Can the Bible be redeemed?

“Can the Bible be redeemed? Has it been used as a weapon so much that we cannot redeem it?” These were questions that the Rev. Naim Ateek, founder of the Friends of Sabeel, asked at the Wide Tent for Justice: Next Steps for Peace in Palestine/Israel conference at the St. James Episcopal Church in Chicago, co-sponsored by AFSC.

I had arrived a little late and slipped into the room where Rev. Naim Ateek was co-presenting a workshop with Rabbi Brant Rosen on liberation theology in the Hebrew Scriptures.  I sat on the floor at the back of the full room and listened with my fingers, typing as they talked.

Rabbi Rosen told a version of the story of Abraham I hadn’t heard before. He said this version came from Rabbi Michael Lerner. Lerner found evidence in Scripture that Abraham’s father had abused him. Abraham heard the voice of God telling him he must sacrifice his son Isaac and he went to Mount Moriah with a knife, laid him on a pile of wood, and readied himself to kill his son. Then he heard another voice, which told him to have mercy on his son, to lay his knife aside and instead sacrifice a goat.

Lerner contends that the voice telling Abraham to sacrifice Isaac is the voice of human cruelty masquerading as God; the voice telling Abraham to have mercy is the voice of the true God. Abraham, in hearing the voice of the true God in this reading of the story, breaks the cycle of violence. Throughout the Bible, said Rabbi Rosen, the key is to discover whether it is the true God speaking or the voice of human cruelty masquerading as God.

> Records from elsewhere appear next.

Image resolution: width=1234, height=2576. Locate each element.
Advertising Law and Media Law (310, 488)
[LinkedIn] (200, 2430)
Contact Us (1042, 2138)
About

Rev. Ateek talked about the dialogue between these two voices in the Torah; that he finds the voice of human cruelty masquerading as God in calls to kill or drive out the Canaanites, the indigenous people of the land. Then he keeps reading and finds “the true God,” a more inclusive voice, in verses from Ezekiel:

“You are to distribute this land among yourselves according to the tribes of Israel. You are to allot it as an inheritance for yourselves and for the foreigners residing among you and who have children. You are to consider them as native-born Israelites; along with you they are to be allotted an inheritance among the tribes of Israel. In whatever tribe a foreigner resides, there you are to give them their inheritance.” Ezekiel 47:21-23

Rev. Ateek said, “The Bible is not a seamless work, people who wrote it were living at different times, with different theologies. It is a spiritual enterprise, we have a conversation inside the text, it is multi-vocal.  Let us enter into the conversation; which are the true voices of God, which are the voices of tribalism, nationalism? No one comes to the text without their preconceptions. Our values are inclusivity; all God’s children are worthy of dignity and rights. That is going to affect how we read the text, we should be unabashed about that.” This way of reading the Bible struck me as very sympathetic with the central tenets of Quaker faith.

Jerusalem

This conversation opened my eyes to how deeply the stories we know and the way we understand them affects how we live.

The truth is that both of these voices, the voice of human cruelty masquerading as God and the voice of empathy, are in each of us. Faithful living is a struggle to listen to the voice of “the true God,” the voice of compassion and love. These stories reside underneath how we live, and they shape how we see. Rev. Ateek and Rabbi Rosen’s conversation was all about rereading the Bible seeking the voice of love, of inclusiveness, of welcome and, thereby, learning to hear that voice in our own hearts.

Rev. Ateek and Rabbi Rosen were modeling engaging in the kind of dialogue that can bring us closer to hearing that voice, a voice of truth that calls us to understand that we are one.

The mindset or belief that only certain people are worthy of compassion and empathy underlies so much oppression in the world. 

Rev. Ateek concluded by saying, “Jerusalem belongs to all of us. Jerusalem is the city of God, not only of one people. This lends itself to peacemaking. I reject exclusive theology of God or the land. I’m here to testify to the power of the world of God.”

I heard Rabbi Brant and Rev. Ateek conclude that it is possible that, in uncovering this voice of compassion, Scripture can be redeemed—a living voice that requires discernment to hear and heed.